You are told there are two envelopes. One contains twice as much money as the other one. You pick one but are allowed to change your mind after picking it. (You are equally likely to pick the one with less money as the one with more money.)
To figure out how much on average the other envelope should contain, one might average x/2 and 2x because one is equally likely to pick one as picking the other. Since this comes out to 5x/4, one might always change his or her mind. But wouldn't this end up with one never making up his or her mind?
Hmmm. I'm not sure if I'm on the right track, but I'd start by saying that x/2 and 2x is needlessly confusing.
Call the smaller amount x. Whichever envelope you pick up, you either have x or 2x. The other envelope also has either x or 2x. The average amount you'd expect to have if you swapped envelopes would therefore be 1.5 x.
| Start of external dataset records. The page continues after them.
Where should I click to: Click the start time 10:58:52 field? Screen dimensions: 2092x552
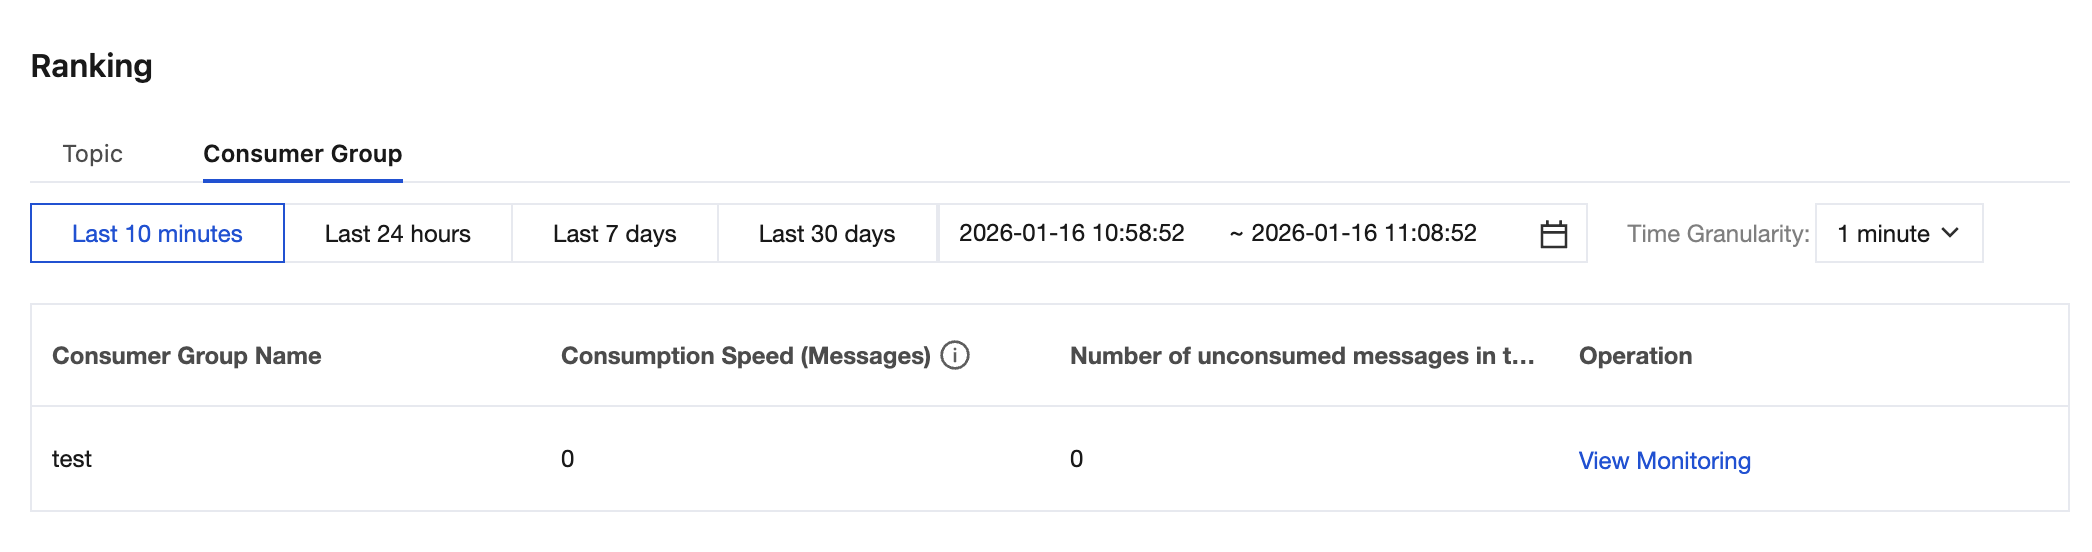tap(1071, 234)
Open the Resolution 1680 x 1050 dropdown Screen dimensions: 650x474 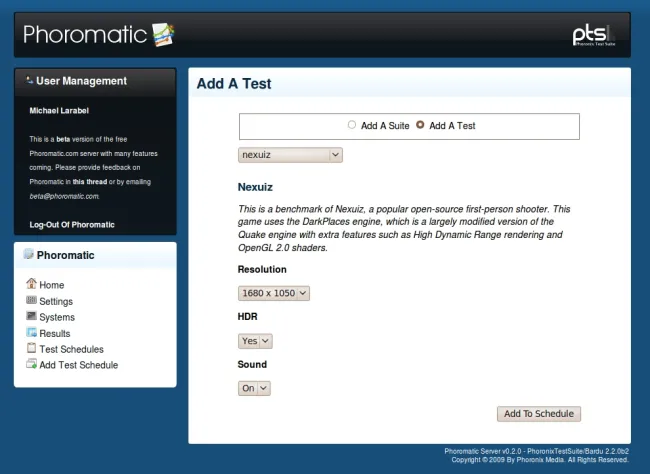pos(274,293)
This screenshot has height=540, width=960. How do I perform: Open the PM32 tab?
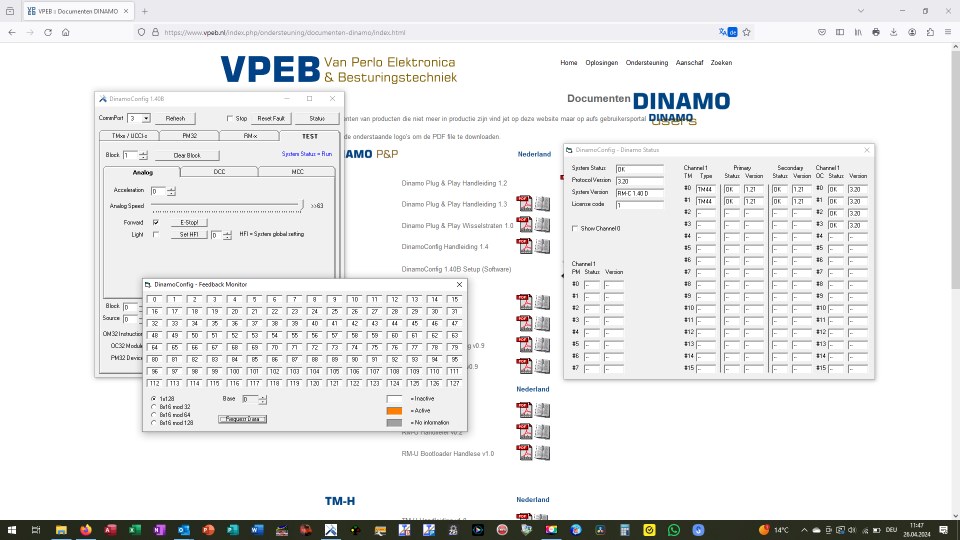(190, 135)
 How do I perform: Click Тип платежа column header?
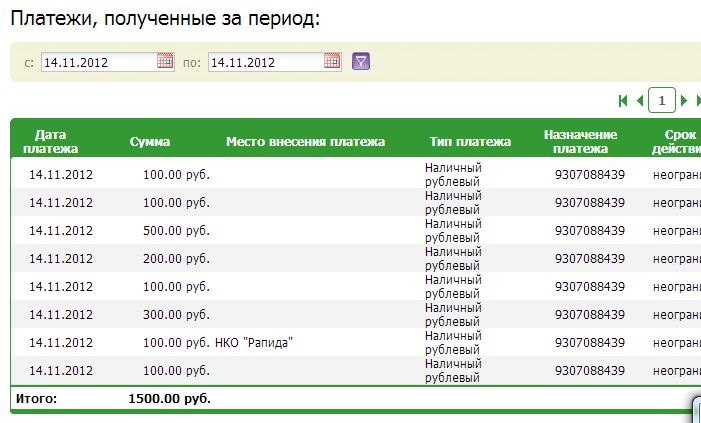point(470,142)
Ah ha, so you have above x, so swap, right? No, this is where I think the puzzle is confused. You aren't comparing the quantity in envelope 2 with x, you're comparing it to what you have in envelope 1. Envelope 1 also contains an average of 1.5 x (and together they make 3x, the total amount between the envelopes).
So envelopes 1 and 2 both contain the same average amount. No reason to swap.
So why the paradox? Possibly I'm missing somthing (quite likely), but I think that this is one of those math problems that sount confusing when you state them one way and are completely banal when you state them another. I think that stateing the amount you get in envelope 2 in terms of what you get in envelope 1, instead of grounded at a single x, sets you on a faulty path.